◆ TASK PROMPT: No pictures in the copy, please: retype all the records exactly.

Dataset items:
•••••

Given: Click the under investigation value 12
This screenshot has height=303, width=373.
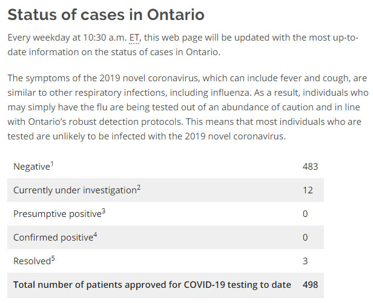Looking at the screenshot, I should (308, 190).
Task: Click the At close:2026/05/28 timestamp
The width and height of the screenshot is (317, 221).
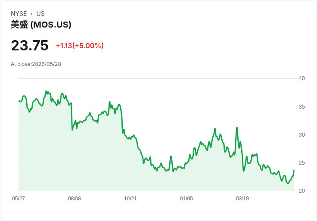Action: pyautogui.click(x=36, y=64)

•••••

◆ TASK SOLUTION:
Given: Click the under investigation value 12
This screenshot has height=303, width=373.
Looking at the screenshot, I should (308, 190).
Task: Click the At close:2026/05/28 timestamp
The width and height of the screenshot is (317, 221).
Action: pyautogui.click(x=36, y=64)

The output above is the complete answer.